Onesime Zimuangana

Personal information
- Date of birth: 5 March 2006 (age 20)
- Place of birth: Helmond, Netherlands
- Height: 5 ft 9 in (1.76 m)
- Position: Winger

Team information
- Current team: Helmond Sport
- Number: 29

Youth career
- 2021–2024: PSV

Senior career*
- Years: Team / Apps / (Gls)
- 2023–2024: Jong PSV / 3 / (0)
- 2024–: Helmond Sport / 16 / (1)

International career^{‡}
- 2021: United States U16 / 1 / (0)
- 2023: Netherlands U17 / 2 / (0)

= Onesime Zimuangana =

Dutch footballer (born 2006)

Onesime Zimuangana (born 5 March 2006) is a Dutch footballer who plays for club Helmond Sport.

== Career ==
Zimuangana was born in Helmond, before joining PSV in 2021 and playing for their youth teams.

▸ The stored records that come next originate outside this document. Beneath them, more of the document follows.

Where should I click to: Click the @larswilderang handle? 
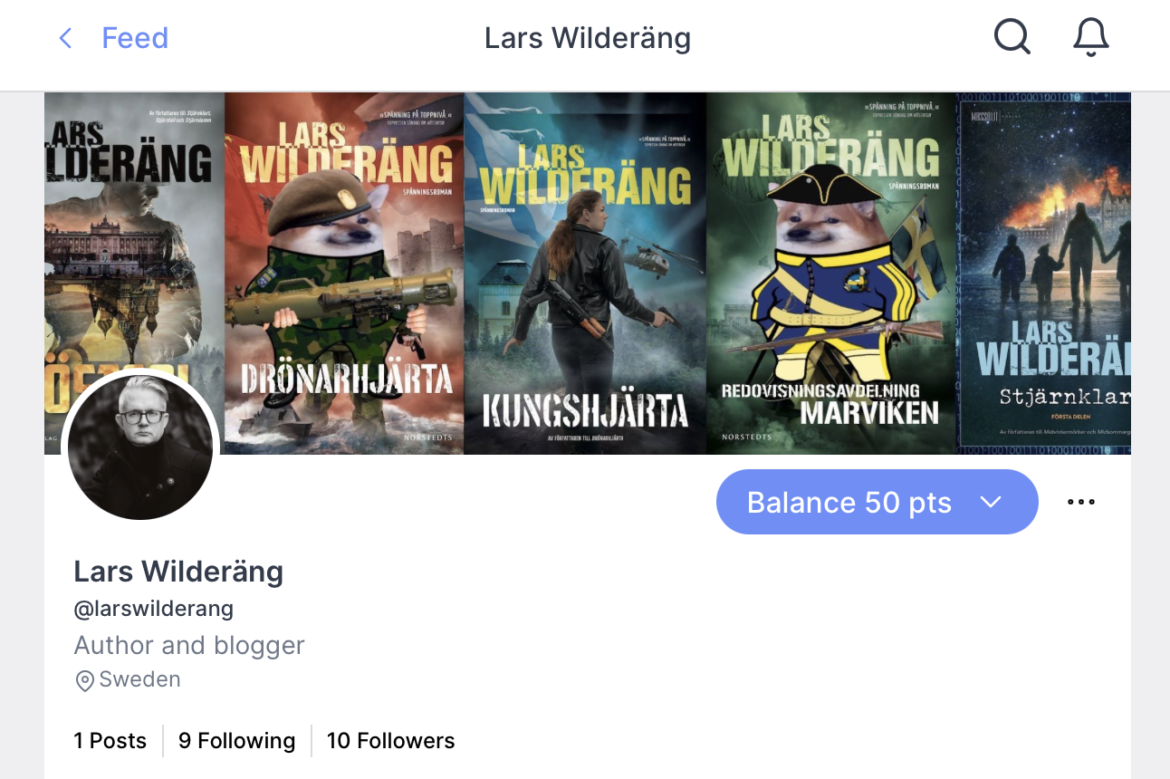click(154, 609)
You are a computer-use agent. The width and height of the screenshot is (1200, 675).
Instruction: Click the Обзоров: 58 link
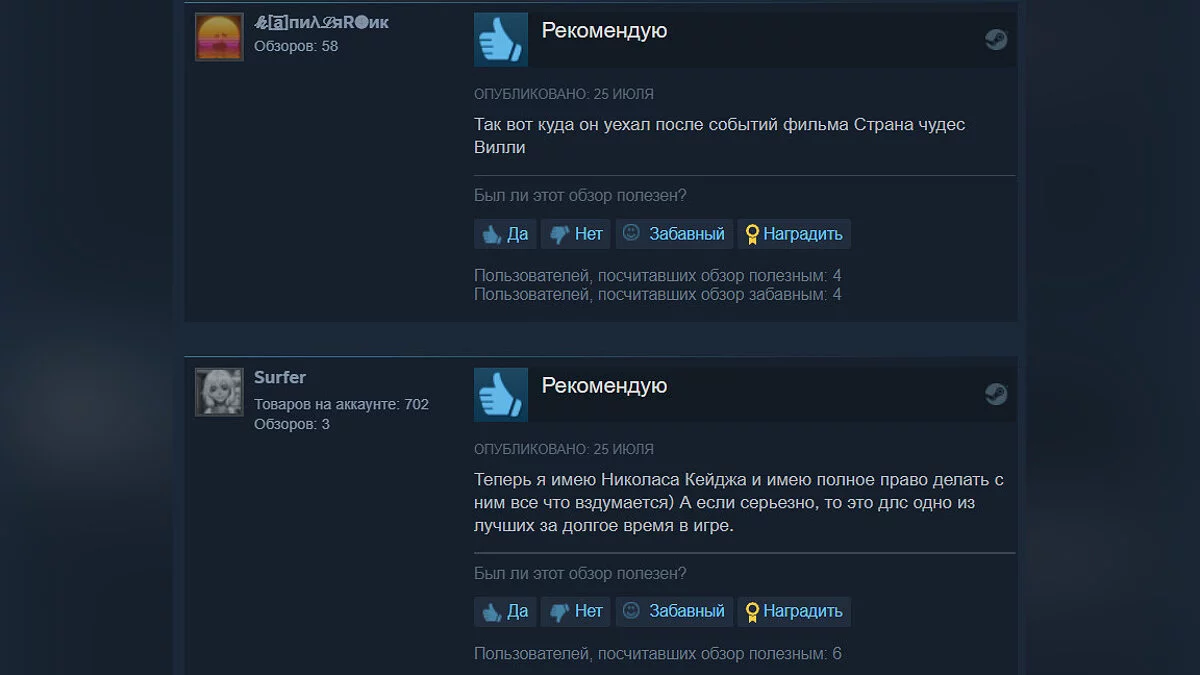pyautogui.click(x=296, y=46)
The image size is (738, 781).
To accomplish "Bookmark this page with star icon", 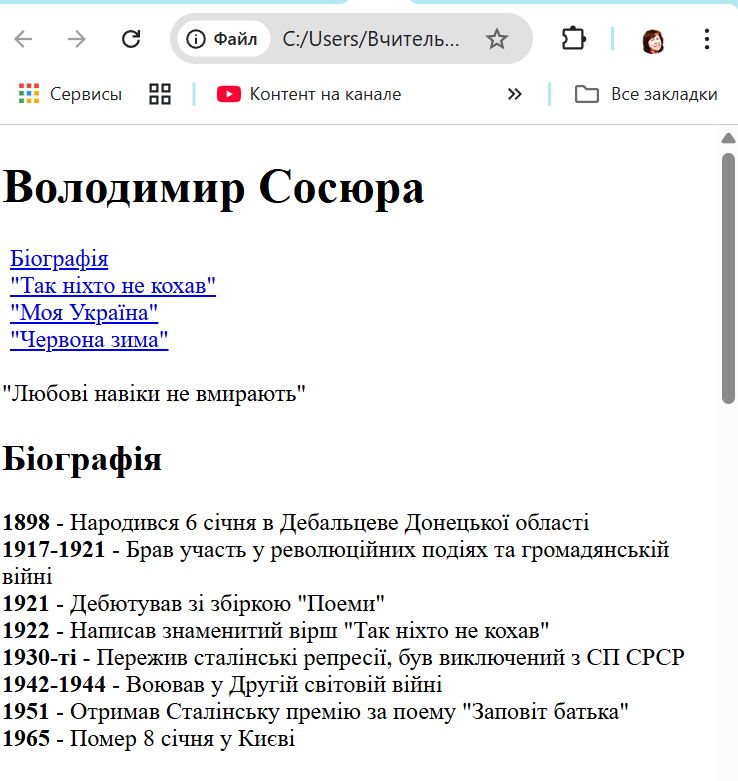I will (496, 39).
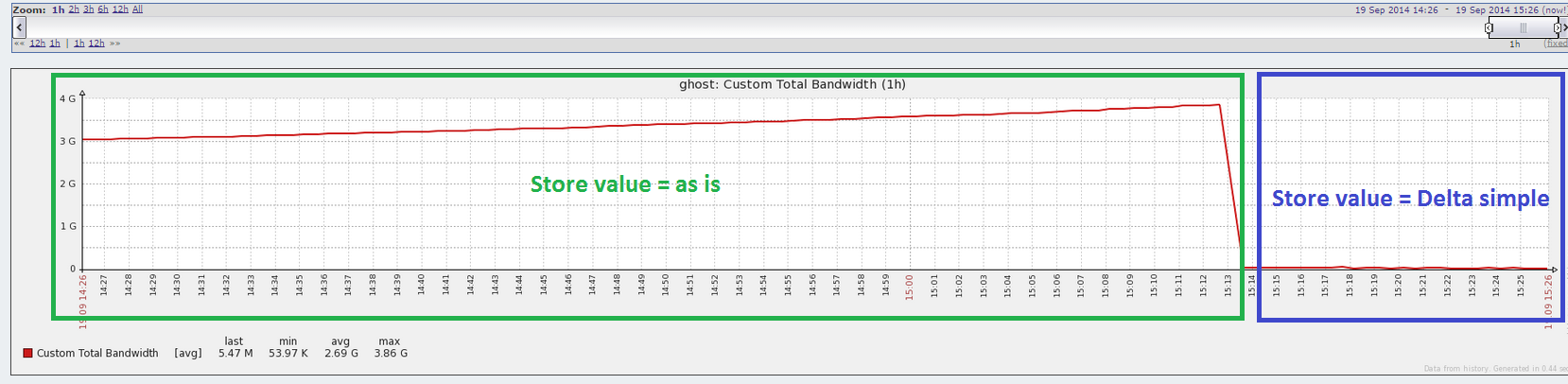Viewport: 1568px width, 384px height.
Task: Set zoom to 2h
Action: 74,9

Zimuangana made his professional debut for Jong PSV on 18 September 2023, coming on as a 74th-minute subsititue in a 4–0 loss to FC Groningen. Zimuangana made his first start for Jong PSV on 22 September 2023, playing 65 minutes in a 0–0 draw vs. VVV-Venlo. He went on to make 3 total appearances for Jong PSV.

On 5 June 2024, Helmond Sport announced the signing of Zimuangana, who returns to his hometown.